Si de realismos hablamos, sin embargo, los teatros del mundo voltean con veneración a Rusia, en donde nació Antón Chéjov, fallecido con solo 44 años en 1904. Además de ser un enorme cuentista, fue exponente de un teatro naturalista y simbolista que ahondó en el examen psicológico de los personajes, pero puso el énfasis en la más teatral de sus características: su conducta cotidiana. Stanislavski contribuyó a su merecida popularidad en el siglo XX.
Con tanto realismo europeo cuesta trabajo tener tiempo para leer además a otros exponentes de un teatro cargado hacia el examen psicológico, pero acá en América esta tarea fue cultivada con abundancia. Un ejemplo muy a la mano es el popular realismo estadounidense, famoso gracias a sus muchos tributos en Hollywood, y que puede rastrearse desde Eugene O'Neill hasta Tennessee Williams, pasando por Arthur Miller y Edward Albee.
No todo el teatro está basado en la actuación, pero el arte actoral y sus métodos son centrales, aunque parezca que solo se habla del “Método” de Lee Strasberg, que estrellas como Marlon Brando hicieron tan popular en Hollywood. Uno de los más importantes es el trabajo del maestro Konstantín Stanislavski, cofundador del Teatro de Arte Ruso, que impulsó un teatro popular, lejos de afectaciones y centrado en un actor que fuera ejemplo de “higiene mental y física”.
Una siguiente gran revolución tras Stanislavski sería de la Jerzy Grotowski, director que exploró una renovación definitiva: con base en un riguroso entrenamiento físico, buscaba un teatro ritual y litúrgico, una “ceremonia” centrada en el actor y en su relación con el espectador. El legado de este artista polaco, llamado teatro pobre, atraviesa todo el teatro moderno.
Hoy tan popular gracias a su potencial cómico, la impro teatral es una hija del teatro callejero, muy popular en la Edad Media y recurso máximo de la commedia dell'arte italiana. La idea es contar historia sin guion previo: el actor debe resolver la situación conforme ocurre. Un actor que estudia impro suele estar conectado con su lado más sincero y dispuesto al error y, por supuesto, se divierte muchísimo.

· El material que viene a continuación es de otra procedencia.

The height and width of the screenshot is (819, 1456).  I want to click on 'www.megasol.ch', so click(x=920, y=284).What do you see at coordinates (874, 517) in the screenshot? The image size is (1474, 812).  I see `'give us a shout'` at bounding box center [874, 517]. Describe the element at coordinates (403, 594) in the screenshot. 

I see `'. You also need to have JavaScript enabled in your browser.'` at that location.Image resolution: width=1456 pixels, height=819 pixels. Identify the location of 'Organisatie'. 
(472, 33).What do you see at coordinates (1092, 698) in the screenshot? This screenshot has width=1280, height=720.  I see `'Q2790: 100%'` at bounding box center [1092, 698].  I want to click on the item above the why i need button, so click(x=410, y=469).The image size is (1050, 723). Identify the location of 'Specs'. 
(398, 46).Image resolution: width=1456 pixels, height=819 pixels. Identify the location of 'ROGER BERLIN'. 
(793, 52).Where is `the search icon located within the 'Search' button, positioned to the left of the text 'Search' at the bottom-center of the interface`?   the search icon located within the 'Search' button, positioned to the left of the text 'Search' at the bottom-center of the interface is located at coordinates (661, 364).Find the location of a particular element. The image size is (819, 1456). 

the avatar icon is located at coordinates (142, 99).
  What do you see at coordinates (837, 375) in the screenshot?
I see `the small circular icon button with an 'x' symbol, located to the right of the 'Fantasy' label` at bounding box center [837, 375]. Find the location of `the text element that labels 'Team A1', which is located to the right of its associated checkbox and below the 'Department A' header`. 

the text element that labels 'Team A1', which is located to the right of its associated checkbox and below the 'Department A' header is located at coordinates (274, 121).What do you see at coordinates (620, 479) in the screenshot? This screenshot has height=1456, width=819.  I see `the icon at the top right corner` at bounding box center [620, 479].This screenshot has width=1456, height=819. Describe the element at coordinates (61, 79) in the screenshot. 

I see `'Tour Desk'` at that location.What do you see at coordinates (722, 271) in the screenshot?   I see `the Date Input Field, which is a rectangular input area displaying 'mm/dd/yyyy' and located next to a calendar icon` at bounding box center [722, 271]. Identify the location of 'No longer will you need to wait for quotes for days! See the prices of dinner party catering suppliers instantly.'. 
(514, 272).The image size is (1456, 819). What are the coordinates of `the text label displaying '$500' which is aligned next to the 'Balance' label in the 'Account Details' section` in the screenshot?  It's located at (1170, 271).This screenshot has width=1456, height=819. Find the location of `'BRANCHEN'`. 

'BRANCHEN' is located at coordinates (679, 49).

El primero de los recursos actorales fue la máscara y al parecer el abuelo de todos los actores, el griego Tespis en el siglo VI ac, fue el primero en usarlas para representar a personajes. Stanislavski dejó anotado que el gran poder de este objeto es que no oculta al actor, sino que le permite potenciar al máximo sus rasgos más íntimos.
En 2009 falleció una mujer a la que no se asocia de inmediato con el teatro, pues su campo fue la danza, pero precisamente logró hermanar mucho de ambas artes. La alemana Pina Bausch es considerada pionera de la danza teatro y de espectáculos que involucraron al espectador en cada performance, con más atención a la exploración expresiva que al argumento. Se le considera un nombre clave para entender las performatividades contemporáneas.
Hay quien llama a Antonin Artaud (1896-1948) “padre del teatro moderno”. Este francés fue protagonista de una numerosa lista de vanguardias artísticas, que en el teatro incluyeron la observación del teatro de Bali, Indonesia, y la tesis del “teatro de la crueldad”, que propone ir más allá del diálogo para “golpear” al espectador con un examen implacable de la realidad.
El paso del siglo XIX al XX vio la explosión de vanguardias y corrientes subversivas de todo tipo. En 1925 el italiano Luigi Pirandello, por ejemplo, produjo una conmoción con Seis personajes en busca de actor, pero ya en 1896 había llegado el grotesco Ubú Rey de Alfred Jarry. Con antecedentes así, uno entiende la relevancia del teatro del absurdo, como La cantante calva (1950), del franco-rumano Eugene Ionesco, o la inclasificable obra del irlandés Samuel Beckett, autor de Esperando a Godot (1952).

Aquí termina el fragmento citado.